It’s the third-largest commuter rail system in the country. Millions of riders rely on Metrolink each year to travel across Southern California.

In 2015, it became the first railroad in the nation to implement Positive Train Control, a GPS-based system to prevent train collisions or over speeding.

What You Need To Know

  • Metrolink is rolling out an early warning system to slow or stop trains during an earthquake

  • The system uses USGS ShakeAlert data from sensors throughout California

  • Alerts are sent directly to train engineers in the event of a mild quake, but could automatically slow or stop trains during moderate and severe earthquakes

  • The system is being tested on the 91/Perris Valley Line, but is expected to be systemwide in the next two to three months

“If the train speed is not slowed down fast enough or not in the proper manner, then PTC will automatically apply the brakes and stop the train,” said Luis Carrasquero, Metrolink’s interim deputy chief operating officer.

Now, Metrolink is bringing an earthquake component onboard to the existing technology, thanks to a grant from the USGS. Carrasquero has been helping to lead those efforts with his co-workers in the PTC Lab in Pomona, a playground of sorts to run various simulations.

“We’re constantly monitoring the position of every train so that way we know, if an earthquake happens, where each one is and be able to ensure that they get warned and stop safely,” Carrasquero said.

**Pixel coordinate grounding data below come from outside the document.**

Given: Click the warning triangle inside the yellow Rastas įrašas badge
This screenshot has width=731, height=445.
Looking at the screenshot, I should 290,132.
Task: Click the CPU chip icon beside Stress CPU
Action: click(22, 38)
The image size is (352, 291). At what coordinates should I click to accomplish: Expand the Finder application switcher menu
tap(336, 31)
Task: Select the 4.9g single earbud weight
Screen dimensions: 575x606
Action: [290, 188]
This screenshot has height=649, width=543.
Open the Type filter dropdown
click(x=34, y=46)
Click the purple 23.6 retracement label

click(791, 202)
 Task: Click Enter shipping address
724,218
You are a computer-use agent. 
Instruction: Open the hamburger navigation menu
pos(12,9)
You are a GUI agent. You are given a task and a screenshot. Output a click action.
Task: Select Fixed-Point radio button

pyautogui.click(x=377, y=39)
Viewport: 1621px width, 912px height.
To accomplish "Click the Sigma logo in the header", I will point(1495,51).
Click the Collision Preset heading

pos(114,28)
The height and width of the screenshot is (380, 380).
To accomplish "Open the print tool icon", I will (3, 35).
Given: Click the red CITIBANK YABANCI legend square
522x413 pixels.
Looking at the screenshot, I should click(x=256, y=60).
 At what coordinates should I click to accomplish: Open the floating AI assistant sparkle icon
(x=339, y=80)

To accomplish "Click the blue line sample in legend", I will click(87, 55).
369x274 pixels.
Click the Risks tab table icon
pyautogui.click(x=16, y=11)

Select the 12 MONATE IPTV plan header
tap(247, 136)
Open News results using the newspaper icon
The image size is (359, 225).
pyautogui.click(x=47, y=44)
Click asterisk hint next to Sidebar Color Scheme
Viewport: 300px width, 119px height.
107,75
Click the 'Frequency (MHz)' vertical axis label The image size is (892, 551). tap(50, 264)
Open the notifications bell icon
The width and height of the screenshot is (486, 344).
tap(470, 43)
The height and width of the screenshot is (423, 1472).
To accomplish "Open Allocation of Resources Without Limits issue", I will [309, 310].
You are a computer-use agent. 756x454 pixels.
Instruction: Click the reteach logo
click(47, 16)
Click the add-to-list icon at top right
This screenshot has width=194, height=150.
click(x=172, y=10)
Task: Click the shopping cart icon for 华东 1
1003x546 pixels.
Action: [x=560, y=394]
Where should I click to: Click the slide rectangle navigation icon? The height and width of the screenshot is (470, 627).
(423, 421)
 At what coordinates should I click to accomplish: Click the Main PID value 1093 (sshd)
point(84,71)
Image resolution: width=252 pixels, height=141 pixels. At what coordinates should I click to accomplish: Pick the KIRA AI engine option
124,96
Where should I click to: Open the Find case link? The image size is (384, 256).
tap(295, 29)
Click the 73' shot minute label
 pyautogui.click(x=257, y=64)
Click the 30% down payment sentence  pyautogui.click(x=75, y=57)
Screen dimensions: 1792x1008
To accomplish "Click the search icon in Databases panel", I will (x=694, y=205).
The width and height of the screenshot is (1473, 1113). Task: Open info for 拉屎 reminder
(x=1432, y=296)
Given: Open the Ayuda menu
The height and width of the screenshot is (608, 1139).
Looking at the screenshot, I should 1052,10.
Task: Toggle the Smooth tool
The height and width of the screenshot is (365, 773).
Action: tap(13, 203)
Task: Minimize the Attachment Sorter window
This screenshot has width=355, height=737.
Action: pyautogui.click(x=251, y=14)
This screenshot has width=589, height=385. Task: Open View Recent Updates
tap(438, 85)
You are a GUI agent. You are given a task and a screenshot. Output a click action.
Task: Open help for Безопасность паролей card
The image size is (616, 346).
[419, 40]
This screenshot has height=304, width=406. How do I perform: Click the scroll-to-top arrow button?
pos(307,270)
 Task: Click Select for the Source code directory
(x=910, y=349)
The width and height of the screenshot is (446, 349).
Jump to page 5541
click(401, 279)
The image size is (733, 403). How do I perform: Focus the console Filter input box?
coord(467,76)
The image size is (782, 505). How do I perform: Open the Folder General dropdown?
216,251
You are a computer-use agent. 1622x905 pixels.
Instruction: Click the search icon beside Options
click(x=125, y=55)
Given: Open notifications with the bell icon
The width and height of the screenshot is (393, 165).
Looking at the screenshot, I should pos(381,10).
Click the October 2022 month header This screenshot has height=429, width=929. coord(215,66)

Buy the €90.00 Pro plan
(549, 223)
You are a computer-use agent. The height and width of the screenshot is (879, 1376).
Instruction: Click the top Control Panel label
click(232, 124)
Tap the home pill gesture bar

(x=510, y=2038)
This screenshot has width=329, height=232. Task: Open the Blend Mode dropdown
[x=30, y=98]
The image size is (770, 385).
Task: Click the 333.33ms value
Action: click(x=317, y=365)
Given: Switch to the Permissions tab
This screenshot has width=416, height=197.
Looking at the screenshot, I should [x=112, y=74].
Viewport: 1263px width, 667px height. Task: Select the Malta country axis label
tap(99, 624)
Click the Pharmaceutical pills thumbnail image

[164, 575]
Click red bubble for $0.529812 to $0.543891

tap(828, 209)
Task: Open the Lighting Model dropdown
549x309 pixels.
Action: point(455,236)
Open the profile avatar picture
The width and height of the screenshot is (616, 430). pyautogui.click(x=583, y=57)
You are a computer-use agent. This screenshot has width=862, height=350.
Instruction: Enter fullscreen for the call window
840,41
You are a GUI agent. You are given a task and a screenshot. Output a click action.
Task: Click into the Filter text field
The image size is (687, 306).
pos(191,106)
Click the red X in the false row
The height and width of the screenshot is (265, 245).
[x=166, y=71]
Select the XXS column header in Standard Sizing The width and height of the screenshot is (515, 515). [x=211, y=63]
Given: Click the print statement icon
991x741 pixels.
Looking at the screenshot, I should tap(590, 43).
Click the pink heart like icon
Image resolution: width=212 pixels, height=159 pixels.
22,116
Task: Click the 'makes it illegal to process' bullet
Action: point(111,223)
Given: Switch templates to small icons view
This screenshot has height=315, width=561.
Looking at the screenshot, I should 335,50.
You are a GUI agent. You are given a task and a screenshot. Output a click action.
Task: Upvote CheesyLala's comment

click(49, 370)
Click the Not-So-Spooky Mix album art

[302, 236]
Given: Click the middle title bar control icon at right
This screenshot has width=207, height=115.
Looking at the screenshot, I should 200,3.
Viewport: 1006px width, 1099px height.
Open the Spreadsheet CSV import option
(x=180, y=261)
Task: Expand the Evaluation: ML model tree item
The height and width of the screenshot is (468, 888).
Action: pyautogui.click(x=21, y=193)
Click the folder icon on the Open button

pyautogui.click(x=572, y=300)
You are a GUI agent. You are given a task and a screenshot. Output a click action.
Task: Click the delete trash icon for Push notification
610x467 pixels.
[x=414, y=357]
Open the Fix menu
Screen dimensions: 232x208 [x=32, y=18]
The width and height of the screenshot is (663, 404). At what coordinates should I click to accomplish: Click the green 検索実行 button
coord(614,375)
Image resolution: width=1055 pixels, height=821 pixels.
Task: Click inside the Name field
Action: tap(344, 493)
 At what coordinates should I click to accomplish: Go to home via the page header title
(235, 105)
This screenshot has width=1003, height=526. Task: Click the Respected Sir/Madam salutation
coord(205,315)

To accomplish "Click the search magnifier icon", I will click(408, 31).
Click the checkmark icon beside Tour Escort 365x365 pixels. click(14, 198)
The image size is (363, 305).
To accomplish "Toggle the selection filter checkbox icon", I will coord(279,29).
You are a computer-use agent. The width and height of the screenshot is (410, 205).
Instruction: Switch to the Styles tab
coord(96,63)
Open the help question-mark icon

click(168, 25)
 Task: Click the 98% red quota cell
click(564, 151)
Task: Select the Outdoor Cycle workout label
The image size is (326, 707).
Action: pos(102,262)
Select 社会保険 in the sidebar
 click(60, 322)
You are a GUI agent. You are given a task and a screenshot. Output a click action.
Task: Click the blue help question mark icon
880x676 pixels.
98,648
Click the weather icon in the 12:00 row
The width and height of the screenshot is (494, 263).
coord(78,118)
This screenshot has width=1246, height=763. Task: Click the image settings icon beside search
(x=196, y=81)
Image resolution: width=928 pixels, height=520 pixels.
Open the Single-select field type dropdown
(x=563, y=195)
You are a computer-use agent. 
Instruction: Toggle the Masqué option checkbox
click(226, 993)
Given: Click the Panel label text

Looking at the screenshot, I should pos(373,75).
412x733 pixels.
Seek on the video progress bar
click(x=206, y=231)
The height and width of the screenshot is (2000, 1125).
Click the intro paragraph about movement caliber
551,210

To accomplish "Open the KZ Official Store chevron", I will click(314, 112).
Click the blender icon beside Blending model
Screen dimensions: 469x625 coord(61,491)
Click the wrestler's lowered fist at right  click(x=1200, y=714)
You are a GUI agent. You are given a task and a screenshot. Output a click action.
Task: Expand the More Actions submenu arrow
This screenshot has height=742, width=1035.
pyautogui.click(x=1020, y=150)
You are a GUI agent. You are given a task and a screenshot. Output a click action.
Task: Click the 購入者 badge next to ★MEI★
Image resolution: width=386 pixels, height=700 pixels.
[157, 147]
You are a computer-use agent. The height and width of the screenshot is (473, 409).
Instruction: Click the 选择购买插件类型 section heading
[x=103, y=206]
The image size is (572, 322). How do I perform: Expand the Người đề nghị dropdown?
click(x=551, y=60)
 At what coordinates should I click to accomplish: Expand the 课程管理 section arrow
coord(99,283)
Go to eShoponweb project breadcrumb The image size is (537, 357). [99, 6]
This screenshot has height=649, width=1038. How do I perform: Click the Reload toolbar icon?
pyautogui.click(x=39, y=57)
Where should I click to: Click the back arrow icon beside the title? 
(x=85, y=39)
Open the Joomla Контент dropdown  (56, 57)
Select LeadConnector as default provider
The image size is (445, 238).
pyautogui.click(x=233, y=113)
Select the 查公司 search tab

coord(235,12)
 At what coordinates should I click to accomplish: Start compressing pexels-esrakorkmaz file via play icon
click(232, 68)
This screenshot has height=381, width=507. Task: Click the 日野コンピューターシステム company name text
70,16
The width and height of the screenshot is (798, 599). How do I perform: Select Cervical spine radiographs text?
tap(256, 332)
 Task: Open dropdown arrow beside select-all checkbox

The new system uses USGS ShakeAlert data gathered from sensors throughout the state. In the event of a mild earthquake, 4.5 or below, an informational alert would be sent directly to the train engineers in the area. They no longer have to wait for dispatch to contact them, saving precious seconds.

“If there is a moderate earthquake, then there is a speed restriction attached to it and PTC monitors the compliance of the train slowing down to such speed and if they don’t, then PTC applies the brake,” Carrasquero said.

And during a severe quake, above 5.5, it would automatically stop the train. Since Metrolink trains can operate up to 90 miles per hour, Carrasquero says the early warning system not only helps prevent derailments but also takes into account the trains’ surroundings.

“When there’s an earthquake, you have not only the tracks, but you also have structures, bridges, overpasses, underpasses,” he said.

“The system already knows the train can’t stop here because it’s not safe, so we’re going to wait until the train crosses the tunnel or the bridge and then it’s going to come to a stop,” said Jairo Rodriguez, Metrolink’s interim senior manager for Positive Train Control.

The new technology is being tested on the 91/Perris Valley Line near Riverside because of the minimal freight train traffic, but Carrasquero says the plan is to expand it to the entire Metrolink system in the next two to three months.

While none of us can track when the next earthquake will rattle our region, Carrasquero and his team hope these innovations will go a long way toward helping to make everyone safer.